TASK GOAL
Could you find every line in the entries below that holds the word "computer" and copy it?

(AVAILABLE RECORDS)

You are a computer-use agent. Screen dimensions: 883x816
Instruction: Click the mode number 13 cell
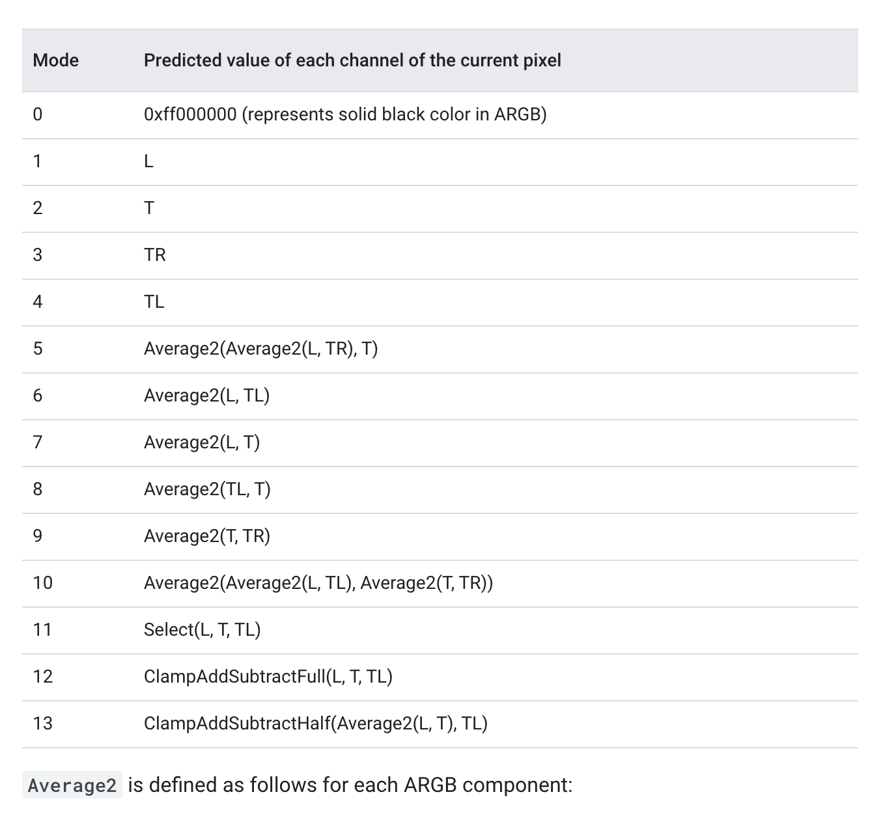pyautogui.click(x=43, y=724)
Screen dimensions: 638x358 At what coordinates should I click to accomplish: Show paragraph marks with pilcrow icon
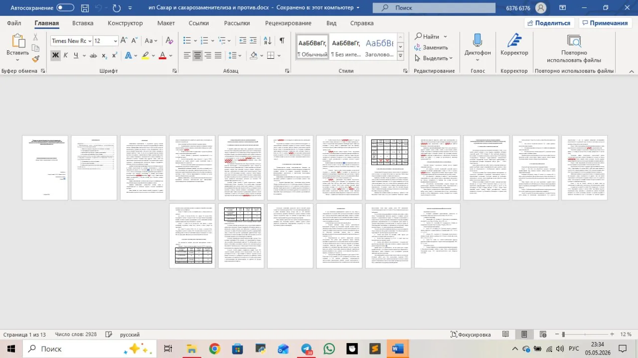[x=282, y=41]
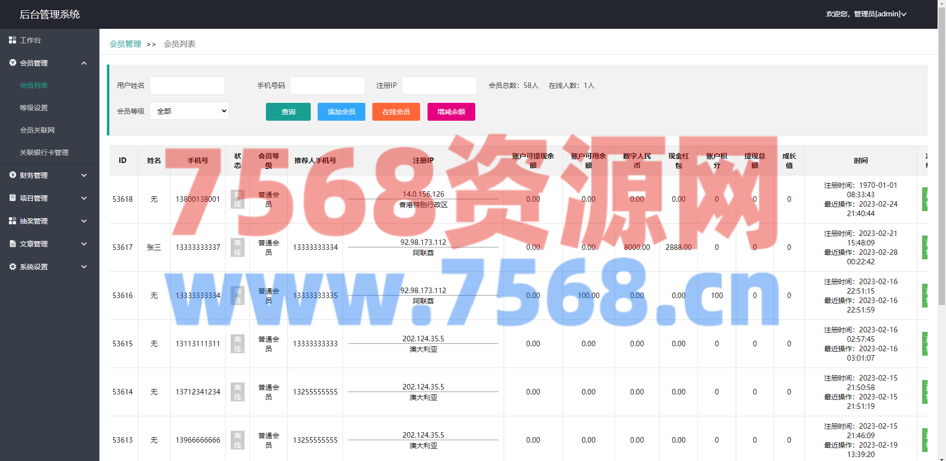Image resolution: width=946 pixels, height=461 pixels.
Task: Collapse the 会员管理 menu chevron
Action: (84, 63)
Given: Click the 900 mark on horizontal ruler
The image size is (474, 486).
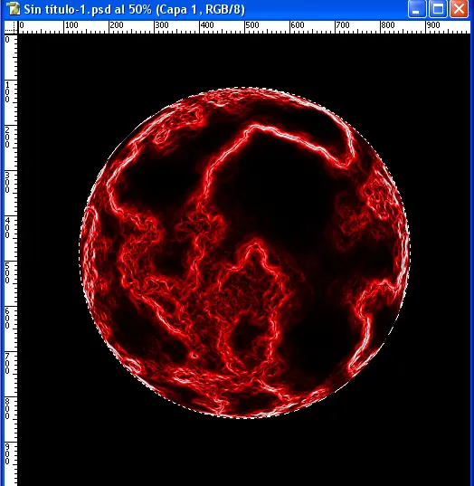Looking at the screenshot, I should [x=433, y=25].
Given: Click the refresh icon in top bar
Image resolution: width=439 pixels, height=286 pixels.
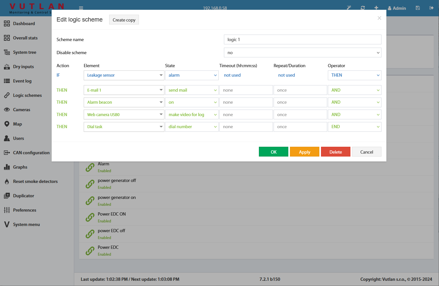Looking at the screenshot, I should (x=363, y=7).
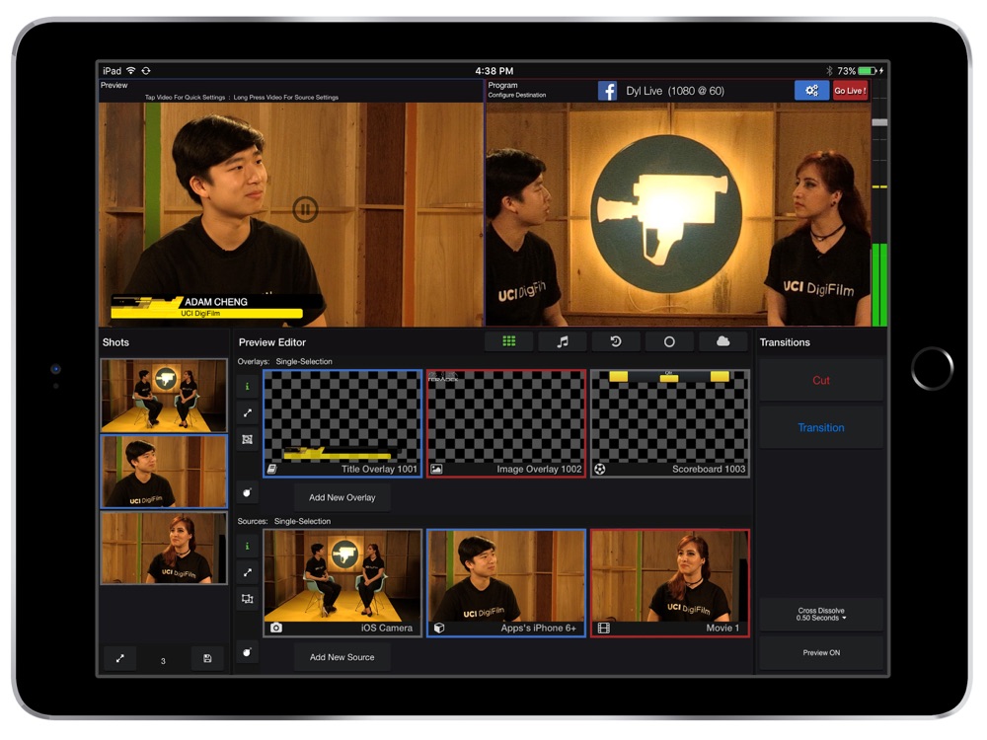The height and width of the screenshot is (740, 987).
Task: Click the Facebook destination icon
Action: (607, 91)
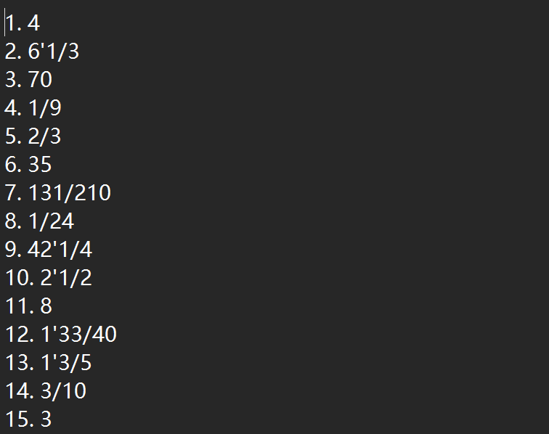Click the fraction 131/210 on line 7
The width and height of the screenshot is (549, 434).
point(70,193)
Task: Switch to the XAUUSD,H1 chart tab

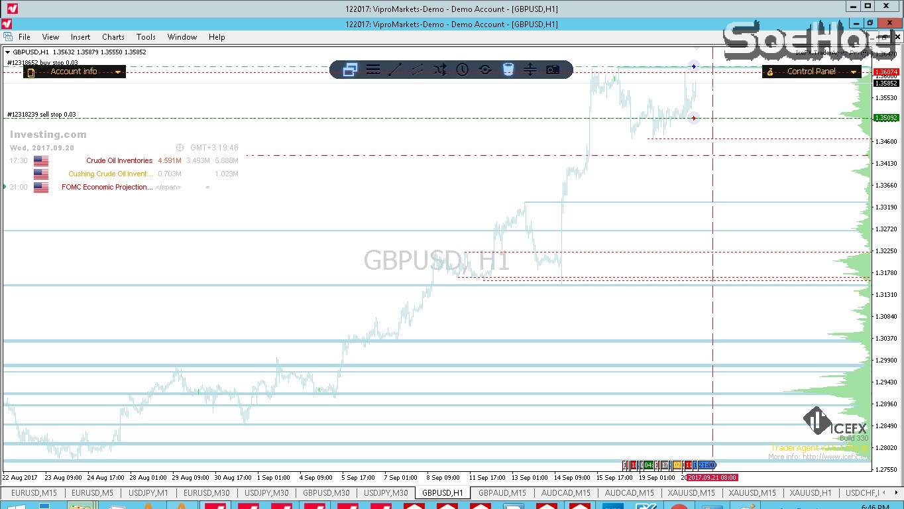Action: click(x=810, y=493)
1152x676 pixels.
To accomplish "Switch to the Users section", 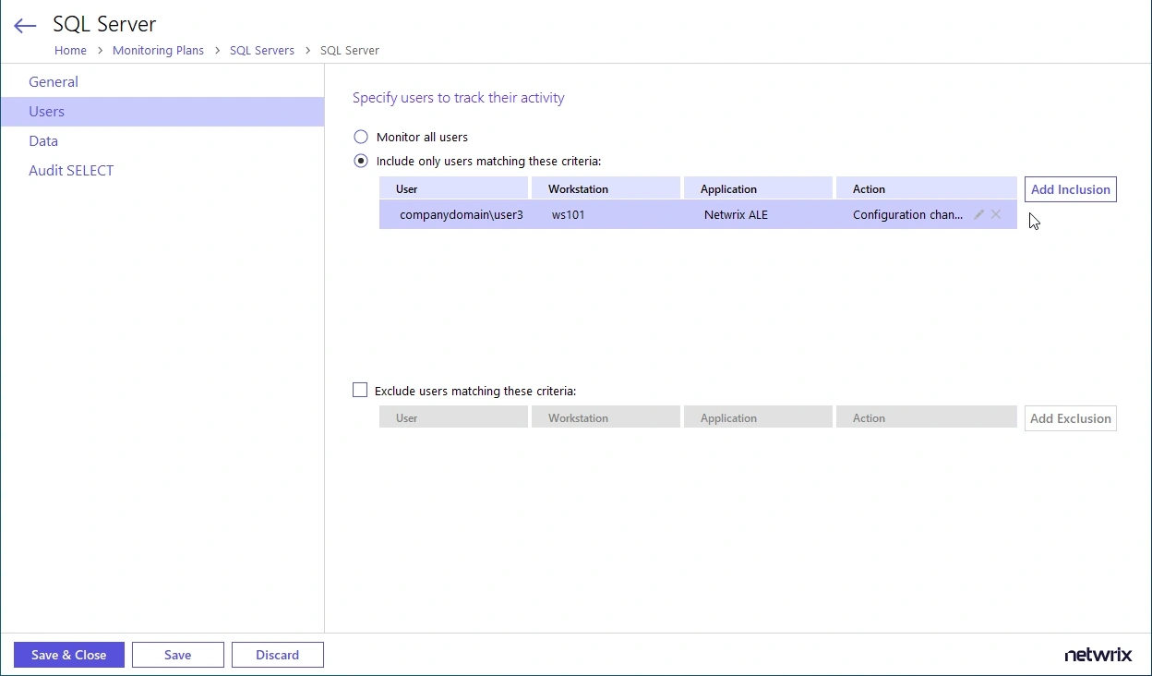I will click(46, 111).
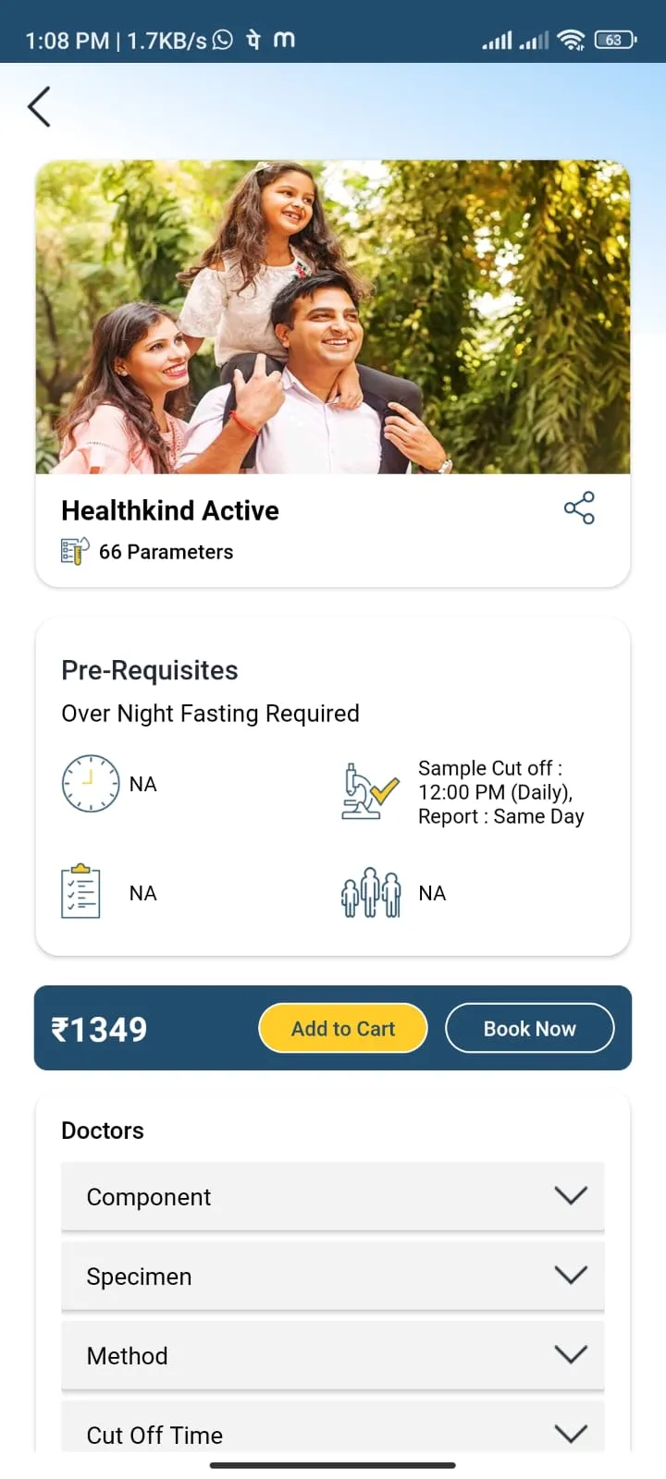Tap the clock icon in Pre-Requisites
Viewport: 666px width, 1479px height.
90,784
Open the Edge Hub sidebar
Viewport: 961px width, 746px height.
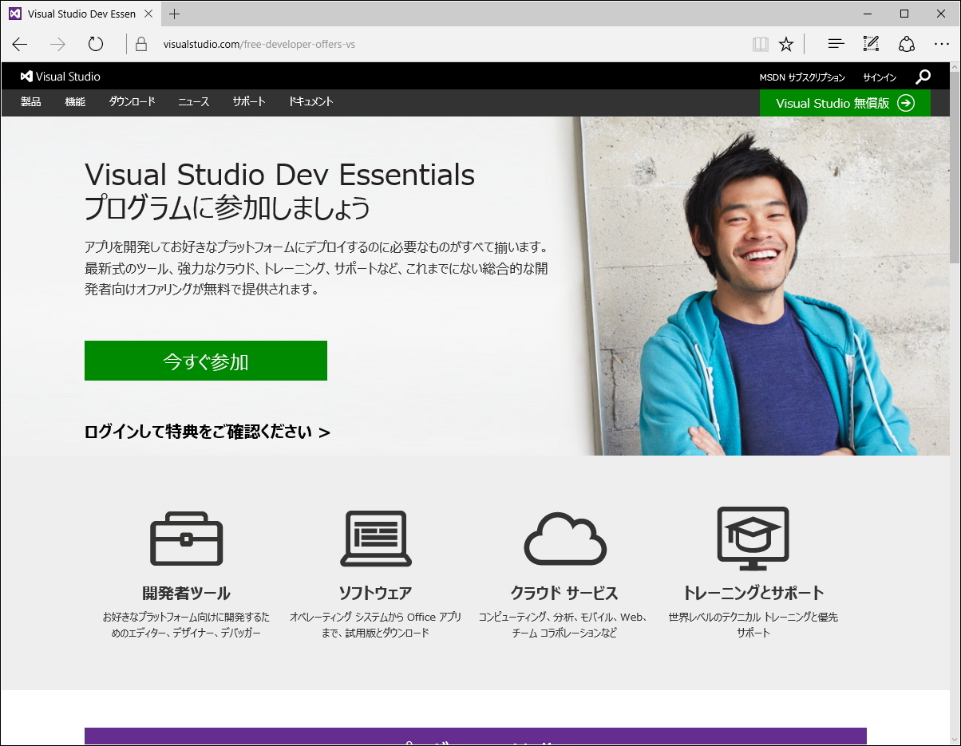pos(835,44)
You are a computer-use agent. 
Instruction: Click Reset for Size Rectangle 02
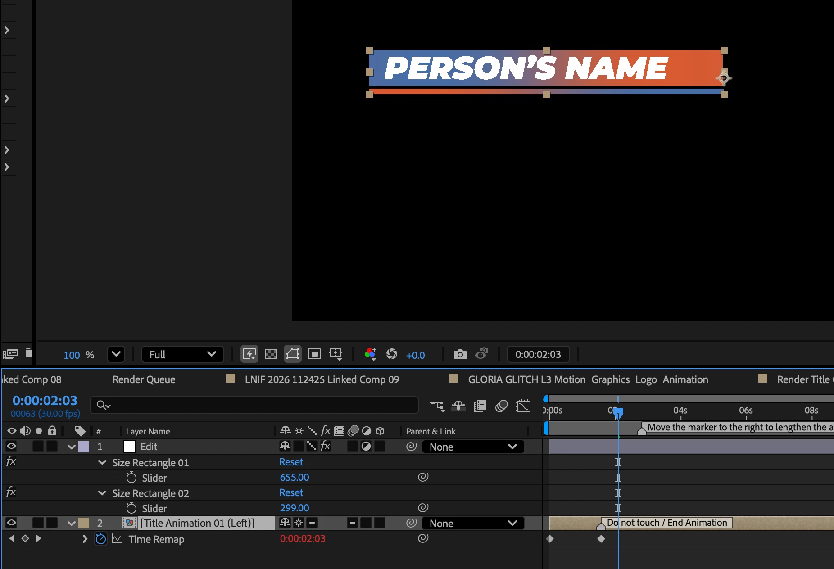pos(291,493)
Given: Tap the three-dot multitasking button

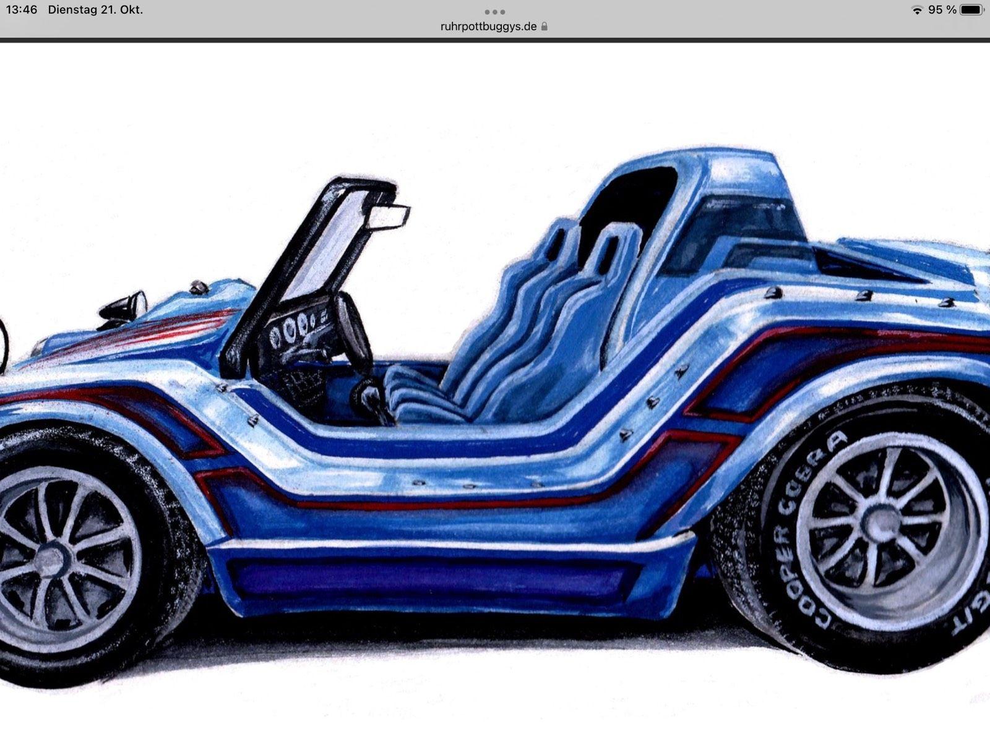Looking at the screenshot, I should point(494,12).
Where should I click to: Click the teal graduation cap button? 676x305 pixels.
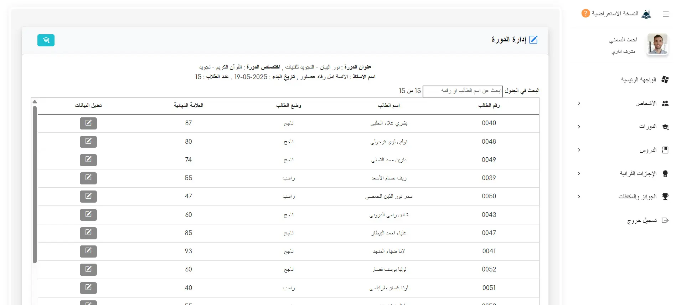point(46,40)
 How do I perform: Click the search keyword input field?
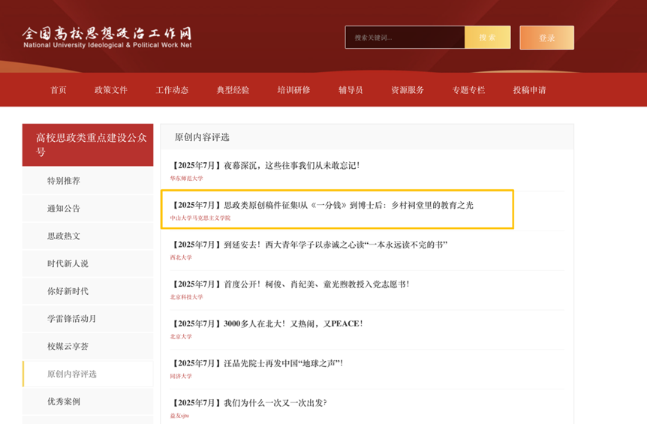[x=404, y=38]
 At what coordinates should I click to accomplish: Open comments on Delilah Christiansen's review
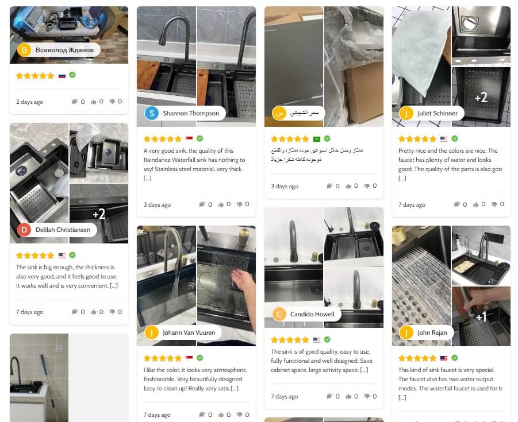tap(75, 312)

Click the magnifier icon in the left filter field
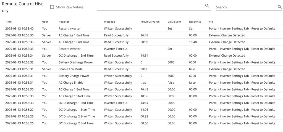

(End AVAILABLE RECORDS)

EXERCISE OUTPUT
You are a computer-use agent. Screen dimensions: 883x816
You are a computer-use agent. 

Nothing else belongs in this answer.